We will show that insurers smaller than PI have lower probabilities of: earning profits of at least 5%, avoiding net operating losses, and avoiding insolvency than PI. Insurers larger than PI have higher probabilities of: earning profits of at least 5%, avoiding net operating losses, and avoiding insolvency than PI.

Portfolio size and profit objectives determine the maximum sustainable benefits (MSB) insurers provide. PI can aim at its MSB ($0.75) throughout the year and meet the performance standards above, while smaller insurers have lower MSBs and larger insurers have higher MSBs if they both seek profits of at least 5% with probability 0.8413.

The essence of insurance is managing the variability around the average loss for the population. As is true when performing statistical sampling, the more policies written the closer to the average for the population an individual insurer's loss ratio will be. A much smaller insurer has a greater probability of a loss ratio far from average. A much larger insurer has a very small probability of a loss ratio far from average. Since the large insurer is unlikely to face a large loss ratio it can deliver more benefits, charge less for its risk management services, and still achieve its profit goals because the larger it is the less likely it is that it will suffer a catastrophic loss ratio.

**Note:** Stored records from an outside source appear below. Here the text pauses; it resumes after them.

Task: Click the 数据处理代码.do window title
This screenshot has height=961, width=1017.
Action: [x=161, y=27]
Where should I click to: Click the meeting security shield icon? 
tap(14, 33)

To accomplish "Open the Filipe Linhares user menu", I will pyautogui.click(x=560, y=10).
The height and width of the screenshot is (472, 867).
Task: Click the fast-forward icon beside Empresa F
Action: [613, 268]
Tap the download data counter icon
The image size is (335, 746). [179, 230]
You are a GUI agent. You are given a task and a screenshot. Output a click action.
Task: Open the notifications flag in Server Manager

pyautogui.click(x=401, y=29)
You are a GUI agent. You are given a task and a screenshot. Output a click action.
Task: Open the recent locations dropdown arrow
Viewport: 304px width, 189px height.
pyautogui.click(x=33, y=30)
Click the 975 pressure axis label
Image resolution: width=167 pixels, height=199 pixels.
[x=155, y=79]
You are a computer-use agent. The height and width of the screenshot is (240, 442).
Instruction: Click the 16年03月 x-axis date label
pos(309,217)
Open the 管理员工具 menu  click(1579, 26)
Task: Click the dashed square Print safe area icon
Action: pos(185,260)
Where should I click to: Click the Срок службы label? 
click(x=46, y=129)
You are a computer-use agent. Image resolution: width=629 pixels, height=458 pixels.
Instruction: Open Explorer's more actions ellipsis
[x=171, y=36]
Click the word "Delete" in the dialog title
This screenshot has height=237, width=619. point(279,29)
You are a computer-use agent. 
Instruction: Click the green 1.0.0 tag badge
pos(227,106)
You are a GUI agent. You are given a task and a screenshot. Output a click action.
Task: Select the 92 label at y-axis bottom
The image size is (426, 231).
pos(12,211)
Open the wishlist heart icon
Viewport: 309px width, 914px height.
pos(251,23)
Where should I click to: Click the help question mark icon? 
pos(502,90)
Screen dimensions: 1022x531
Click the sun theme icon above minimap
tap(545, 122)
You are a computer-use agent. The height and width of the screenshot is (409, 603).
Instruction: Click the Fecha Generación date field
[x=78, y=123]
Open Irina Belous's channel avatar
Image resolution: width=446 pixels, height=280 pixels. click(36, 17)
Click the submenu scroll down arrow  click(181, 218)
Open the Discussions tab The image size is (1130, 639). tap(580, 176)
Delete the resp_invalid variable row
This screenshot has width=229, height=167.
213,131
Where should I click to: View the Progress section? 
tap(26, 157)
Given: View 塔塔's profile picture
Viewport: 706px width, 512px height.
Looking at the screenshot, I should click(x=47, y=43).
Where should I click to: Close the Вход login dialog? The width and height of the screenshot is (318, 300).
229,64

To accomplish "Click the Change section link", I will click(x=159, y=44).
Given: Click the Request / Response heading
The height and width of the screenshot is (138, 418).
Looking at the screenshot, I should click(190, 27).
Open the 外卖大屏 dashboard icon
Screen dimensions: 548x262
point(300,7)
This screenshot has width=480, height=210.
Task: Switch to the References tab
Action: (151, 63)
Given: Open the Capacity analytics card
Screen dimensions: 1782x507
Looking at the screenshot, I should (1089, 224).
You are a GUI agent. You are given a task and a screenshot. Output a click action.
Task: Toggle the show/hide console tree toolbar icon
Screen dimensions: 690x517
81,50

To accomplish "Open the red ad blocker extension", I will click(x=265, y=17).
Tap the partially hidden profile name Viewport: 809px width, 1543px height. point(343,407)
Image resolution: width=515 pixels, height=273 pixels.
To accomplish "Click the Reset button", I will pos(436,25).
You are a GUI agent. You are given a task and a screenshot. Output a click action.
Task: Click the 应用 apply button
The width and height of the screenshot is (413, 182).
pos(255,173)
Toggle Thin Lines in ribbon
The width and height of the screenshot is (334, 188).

There are two ways in which the current rhetoric is flawed. First, as suggested above, more competition between insurers is simply more inefficient insurer sizes - a useless ploy. The far more critical flaw is the insurance and managed care industry practices of putting health care providers (Physicians, hospitals, nurses, long term care facilities, and home health agencies, in the insurance business. Capitation, a principal component of this effort exists in managed care programs, insurance operations, and even the Medicare and Medicaid programs. Insurance risk assuming health care providers are paid average amounts - the classic notion of an insurance premium - and for this average payment they are expected to provide the unknown costs of care.

This practice, which I call "Professional Caregiver Insurance Risk," will continue, perhaps grow even more common, under the major outcomes of the current health care finance reform debate. There are approximately 1,300 "health insurers" currently operating in the United States, an incredibly inefficient number. But the real insurers are no longer insurance company bureaucrats but doctors, nurses, hospitals, nursing homes, and home health agencies. These millions of insurers are all so small and inefficient that they cannot deliver anywhere near the benefits that can be provided by well run, well regulated insurers.

Insurance risk assuming health care providers must deliver dramatically lower benefits than available through legitimate insurers and this is the real flaw in the modern health care finance system. But this system generates huge profits for risk transferring managed care plans and risk transferring insurers, and dramatic cost reductions for the risk transferring Medicare and Medicaid programs. These risk transfer create millions of tiny, undisclosed, and inefficient insurance decisions every day as patients are treated for less costly problems while costly, potentially life threatening, problems are ignored. Your friendly physician is more than happy to issue a prescription for antibiotics for an ear ache because you will leave happy and minimal time and cost is involved. Treating you for breast cancer, on the other hand, is far more time consuming and costly, so such decisions are much more difficult to make.

Despite the obvious nature of the greatest threat to our health care (finance) systems, the roles played by health care providers, qua insurers, is completely ignored in the current debate. There is no intent to address this evil despite the fact that millions of Americans are being harmed each day.